6 First Time Landlord Tips That Will Save You Money


Owning a rental property is a dream for many people – until the expenses start adding up and outweighing the profits. At this point, it becomes a nightmare. If you’re a landlord searching for ways to finally make more than you spend, take a look at the following six tips.

1. Keep Your Property Affordable

Setting the rental price too high is not an effective way to weed out “bad tenants.” Instead, it can potentially prevent the “right” tenant from applying. Asking for an affordable rental payment is key. You want it to be enough to cover expenses without being too high.

Remember that even someone who is financially secure can hit a roadblock from time to time. And just because someone can afford high rent does not necessarily speak to the quality of their character.

Likewise, there are many rental seekers who might not have a large number of monthly funds but are appreciative of every opportunity given to them. That means that they’ll work hard to make timely payments – as long as they can afford it.

2. Take Time With Your Screening Process

Whether you have just invested in a rental property or it’s been sitting empty for a while, you’re likely in a hurry to get income rolling in.

Unfortunately, this hurried mindset can interfere with your decision-making process, leading you to approve tenants that aren’t up to par. When this occurs, there’s a high likelihood that you’ll lose money due to issues like failure to pay rent, eviction costs, property damage, and more.

No matter how anxious you may be, always be thorough with your applicant screening process. Checking each potential applicant’s credit history, eviction history, and background are all vital steps. Speaking to references is a good idea, as well.

3. Take Maintenance Seriously

Another very important way to save money as a landlord is to maintain the home regularly, as opposed to waiting for something to go wrong or get worse. While prices vary according to the location of the property, professionally fixing a leaky pipe can cost as little as $150. If you let that leak go and the pipe eventually bursts, a plumber can charge several thousand dollars to fix it.

Additionally, consider carefully which repair and maintenance tasks you do on your own. Most people can manage smaller repairs, such as patching a hole in the drywall or switching out smoke alarms. And choosing the DIY method for these can save some of your profits.

However, larger, more in-depth tasks should be managed by a licensed professional for two very important reasons. First, a licensed professional can save you money down the line by addressing the problem properly and in full. And they’ll provide insight into potential problems so that you can address them early.

The second reason to hire a licensed professional is to prevent any housing code violations. Professionals know what’s passable and what is not. And many tasks, such as those involving electricity, require professional work. If your local building code enforcement agency discovers that such a job hasn’t been managed by a professional, they might either fine you or possibly condemn the home – especially if safety is a concern. It’s also important to be able to pass certifications such as the EICR in the UK, so ensuring everything is done correctly is very important. Whether you are fined or your rental sits empty due to code violations, you are losing money. It’s wise to hire a professional from the start to avoid these pitfalls.
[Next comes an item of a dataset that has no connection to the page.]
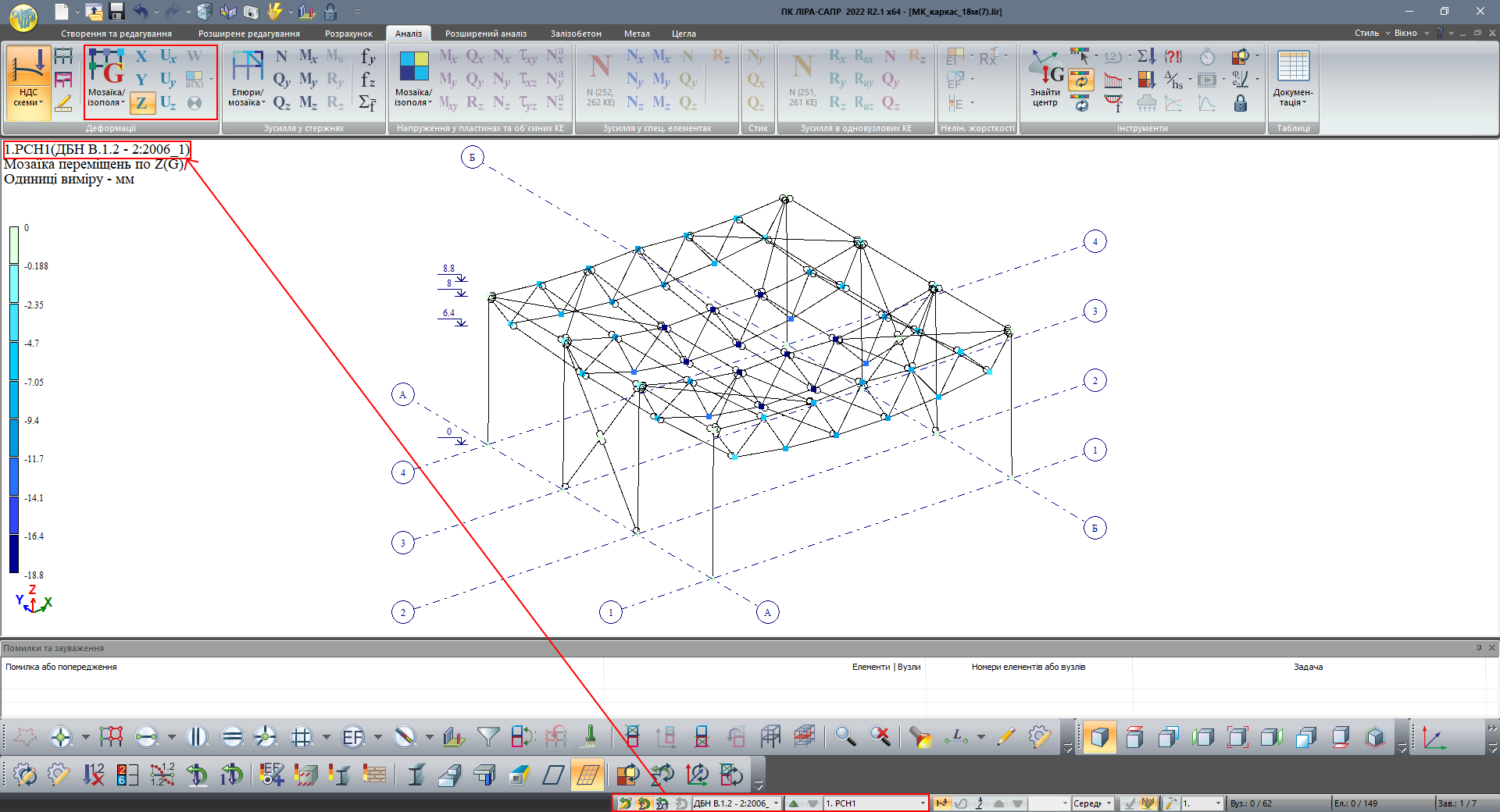The height and width of the screenshot is (812, 1500).
Task: Open the Документація tables button
Action: [1293, 78]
4. Shop Around for Necessities

Impulse purchases can be just fine when you’re standing in line at the grocery store, but the same can’t be said for expenses. You should always take the time to compare prices before making a purchase.

For example, you should speak to no fewer than three insurance companies when finding landlord insurance. This will help you find the best rates. The same should go for any professional you hire for maintenance and repairs.

And shopping around shouldn’t stop once you’ve acquired the necessity. Many expenses, such as insurance and even your mortgage rates, can be reduced later.

You should also take a look at several options for smaller expenses, such as office supplies and administrative needs. In some cases, you’ll find invaluable deals, such as free landlord forms, that can save you a great deal.

5. Treat Your Rental As the Business It Is

Renting a property to others should not be treated as a hobby – you are technically running a business and should treat it as such. You’ll have paperwork you need to manage, taxes to file, applications to screen, background checks to run, income and expenses to track, maintenance to schedule, and more. And these tasks require care. Though it shouldn’t take a full 40-hour week, you’ll need to set aside time consistently to manage your business tasks.

If you were hoping for a much more passive income, you can make that happen by enlisting the help of a property management company. These companies can tackle some or nearly all of your work depending on your preferences.

6. Learn Your Housing and Tax Laws

Every state has its own landlord-tenant laws. If you do not follow these laws, your tenants can sue you – and being unaware of them is not a legitimate defense. If you are going to rent your property to others, it is your responsibility to know these laws and prevent an expensive court case.

Additionally, there are tax laws and deductions you can take advantage of. For example, you can typically deduct expenses like mortgage interest, property taxes, and even the cost of maintenance and repairs. Researching landlord tax laws and deductions is an effective way to keep more profit in your pocket.